Was Federalism Designed to Protect Slavery?

Was federalism set up to promote slavery in the US Constitution? Professor Michael McConnell discusses the deep ideological divergences on slavery at the time of the Founding, and argues that the federalism adopted by the Constitution was the first step toward abolition. The Constitution created a nation with the potential of eventually abolishing slavery, which it did via the amendment process. The Fourteenth Amendment made the national government principally responsible for civil liberties, but the state governments still have a role to play. These competing power centers together work to promote liberty. https://youtube.com/watch?v=IRJtG572JJI

Transcript

You know, of course, at the founding, there were deep differences on a number of different dimensions, but none was deeper or more contentious than that of slavery and if the Founders had not found a way to form a nation that accommodated both sections' views upon slavery, there wouldn't have been a nation. In a sense, you could say that the federalism that they adopted was the first step toward abolition, rather than just protecting slavery. It created a nation with the potential of eventually abolishing slavery.
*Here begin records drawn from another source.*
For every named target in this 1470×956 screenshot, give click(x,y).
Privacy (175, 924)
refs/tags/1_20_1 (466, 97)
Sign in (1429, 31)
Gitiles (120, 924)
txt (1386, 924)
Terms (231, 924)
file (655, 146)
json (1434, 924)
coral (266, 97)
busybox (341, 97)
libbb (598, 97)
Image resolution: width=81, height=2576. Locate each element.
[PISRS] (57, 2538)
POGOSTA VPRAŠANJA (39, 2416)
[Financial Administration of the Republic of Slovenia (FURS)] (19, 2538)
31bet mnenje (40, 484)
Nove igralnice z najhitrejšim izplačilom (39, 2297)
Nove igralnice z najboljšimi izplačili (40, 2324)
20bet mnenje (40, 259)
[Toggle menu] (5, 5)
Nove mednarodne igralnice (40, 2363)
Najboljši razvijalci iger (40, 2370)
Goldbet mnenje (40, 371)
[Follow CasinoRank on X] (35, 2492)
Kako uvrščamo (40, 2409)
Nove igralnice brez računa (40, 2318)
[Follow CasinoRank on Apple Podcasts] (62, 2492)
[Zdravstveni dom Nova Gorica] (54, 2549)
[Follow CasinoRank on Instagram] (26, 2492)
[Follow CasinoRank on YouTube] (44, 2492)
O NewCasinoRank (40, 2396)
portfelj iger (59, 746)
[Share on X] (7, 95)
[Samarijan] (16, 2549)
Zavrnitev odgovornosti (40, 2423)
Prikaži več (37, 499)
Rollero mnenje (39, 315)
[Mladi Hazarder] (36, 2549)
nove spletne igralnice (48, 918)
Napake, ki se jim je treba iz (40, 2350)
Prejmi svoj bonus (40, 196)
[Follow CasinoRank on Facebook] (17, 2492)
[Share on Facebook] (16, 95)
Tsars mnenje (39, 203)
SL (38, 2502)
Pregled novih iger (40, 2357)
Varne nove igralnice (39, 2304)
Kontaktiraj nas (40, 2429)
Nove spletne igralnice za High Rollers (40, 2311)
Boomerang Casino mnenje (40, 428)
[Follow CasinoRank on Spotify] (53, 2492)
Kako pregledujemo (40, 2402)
All of the civil liberties issues connected with slavery; slavery itself, but also freedom of speech and of press and of religion and movement connected with opposition to slavery, showed that the state governments were more dangerous, really, than the national government. And when you think about it, this is also the theory that James Madison put forward in Federalist 10, uh in particular, in which he argued that the extended union would be safer for individual liberty than individual states. The reason for that being that states are more likely to be homogeneous with respect to particular religions or interests or ideologies. The national government would be more diverse and therefore less likely to align itself with any particular oppressive ideology. And the constitutional solution to that, after a civil war and and made possible by the Civil War, was the adoption of amendments like, most importantly, the 14th Amendment, which now make the national government the principal protector for civil liberties, rather than the states. Although maybe the more accurate way to think about it is that we have a system in which both the national government and the state governments both have a role in protecting civil liberties and the division of power, not only between the three branches of the federal government, but also between the national government and the 50 states. It exerts a pull away from the potential for tyranny.